私ね、

もし “恋” に味をつけたなら、
それは絶対的に 甘い って思ってた。



私の大好きなお菓子たちと同じで、

甘くてふわふわでとびきり幸せなんだって。




だけど、今私が抱えている、この気持ちは全然違う。









いつまでも、しゃくり上げる私にしびれを切らせて、夏奈ちゃんが久しぶりに口を開いた。

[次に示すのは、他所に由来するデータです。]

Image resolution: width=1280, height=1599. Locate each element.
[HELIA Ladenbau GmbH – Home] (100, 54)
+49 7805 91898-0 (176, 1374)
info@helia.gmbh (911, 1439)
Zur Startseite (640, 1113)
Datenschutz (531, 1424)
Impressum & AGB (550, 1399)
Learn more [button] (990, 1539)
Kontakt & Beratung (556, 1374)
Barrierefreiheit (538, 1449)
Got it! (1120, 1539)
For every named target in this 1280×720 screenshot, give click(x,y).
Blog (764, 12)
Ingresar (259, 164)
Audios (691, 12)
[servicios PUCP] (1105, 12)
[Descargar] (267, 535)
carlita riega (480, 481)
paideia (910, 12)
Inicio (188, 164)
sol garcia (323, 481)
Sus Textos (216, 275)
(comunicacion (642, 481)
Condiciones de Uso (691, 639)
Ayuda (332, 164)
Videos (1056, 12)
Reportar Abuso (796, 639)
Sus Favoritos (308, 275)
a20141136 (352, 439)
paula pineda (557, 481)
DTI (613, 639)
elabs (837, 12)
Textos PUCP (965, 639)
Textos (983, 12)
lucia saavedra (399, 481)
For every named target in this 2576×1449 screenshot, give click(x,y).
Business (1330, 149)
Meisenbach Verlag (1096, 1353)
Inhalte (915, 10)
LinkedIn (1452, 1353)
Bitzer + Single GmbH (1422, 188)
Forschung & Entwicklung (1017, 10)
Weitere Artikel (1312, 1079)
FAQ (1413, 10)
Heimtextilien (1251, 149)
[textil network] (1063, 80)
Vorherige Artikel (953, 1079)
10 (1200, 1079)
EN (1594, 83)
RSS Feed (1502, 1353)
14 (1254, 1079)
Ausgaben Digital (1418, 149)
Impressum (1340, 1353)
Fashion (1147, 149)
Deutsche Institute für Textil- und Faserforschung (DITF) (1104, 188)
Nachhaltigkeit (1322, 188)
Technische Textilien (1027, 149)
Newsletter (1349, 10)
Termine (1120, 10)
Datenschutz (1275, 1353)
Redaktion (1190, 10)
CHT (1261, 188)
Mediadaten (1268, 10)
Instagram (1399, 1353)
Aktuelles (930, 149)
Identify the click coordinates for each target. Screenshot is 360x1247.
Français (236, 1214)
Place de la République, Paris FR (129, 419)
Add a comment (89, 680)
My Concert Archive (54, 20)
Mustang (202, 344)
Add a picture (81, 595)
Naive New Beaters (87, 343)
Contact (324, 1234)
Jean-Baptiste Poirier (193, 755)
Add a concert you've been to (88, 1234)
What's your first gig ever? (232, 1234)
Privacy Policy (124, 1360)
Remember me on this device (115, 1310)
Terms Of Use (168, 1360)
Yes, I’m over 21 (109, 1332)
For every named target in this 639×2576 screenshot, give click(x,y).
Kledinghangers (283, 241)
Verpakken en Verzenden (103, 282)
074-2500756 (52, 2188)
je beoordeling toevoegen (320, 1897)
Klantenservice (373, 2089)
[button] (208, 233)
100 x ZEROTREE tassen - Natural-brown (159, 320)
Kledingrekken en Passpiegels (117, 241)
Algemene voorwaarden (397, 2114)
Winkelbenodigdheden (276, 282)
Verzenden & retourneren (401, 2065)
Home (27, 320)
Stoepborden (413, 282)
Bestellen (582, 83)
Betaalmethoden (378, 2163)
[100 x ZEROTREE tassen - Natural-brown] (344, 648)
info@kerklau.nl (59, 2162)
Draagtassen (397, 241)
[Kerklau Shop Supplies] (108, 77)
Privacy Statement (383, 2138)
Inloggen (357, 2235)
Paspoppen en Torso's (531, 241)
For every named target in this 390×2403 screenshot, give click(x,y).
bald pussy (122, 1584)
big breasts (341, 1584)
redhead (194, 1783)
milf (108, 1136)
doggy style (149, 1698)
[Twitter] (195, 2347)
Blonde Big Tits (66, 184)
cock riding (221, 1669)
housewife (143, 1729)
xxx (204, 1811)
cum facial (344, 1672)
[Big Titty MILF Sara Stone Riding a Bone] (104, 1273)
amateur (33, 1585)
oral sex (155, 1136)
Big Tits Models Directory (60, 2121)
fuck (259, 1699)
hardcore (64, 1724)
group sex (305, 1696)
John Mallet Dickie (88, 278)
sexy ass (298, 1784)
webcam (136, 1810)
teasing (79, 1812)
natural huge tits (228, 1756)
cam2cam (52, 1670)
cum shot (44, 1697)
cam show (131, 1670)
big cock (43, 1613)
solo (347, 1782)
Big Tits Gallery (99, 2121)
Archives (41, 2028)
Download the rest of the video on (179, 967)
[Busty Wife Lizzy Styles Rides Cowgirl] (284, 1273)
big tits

「いつまで泣いてるの?失恋したわけじゃないんだから元気出しなよ!ほら涙拭いて。……って、ああっ、かき氷溶けちゃってるし!」



ハンカチを私に貸してくれた夏奈ちゃんは、私の持つカップの中のかき氷を見て、驚いた。


それもそうだよ。



真夏にかき氷を放置していたら、こうなっちゃうよね。


まるでジュースのようになってしまったかき氷(の成れの果て)を見て苦笑する。






「そうだ、これ、渡すの忘れてた」


そう言って夏奈ちゃんが私に手渡したのは、




「わたあめ……」




夏奈ちゃんが買いに行ってくれていた、ふわふわのわたあめ。




「そ。涙拭いて、それ食べなよ」



「ありがと…っ」





ゴシゴシ、とハンカチで目を擦って。



クライマックスに近づく花火を、遠くに眺めながら、わたあめをちぎって口の中に含んだ。





「夏奈ちゃん、だいすきっ」



「言う相手まちがってるよね」



「う……っ、夏奈ちゃんのばか!!」














涙で塩味のわたあめは、





甘いというより、


しょっぱいというより、


なんだかすごく、[にがかった] 。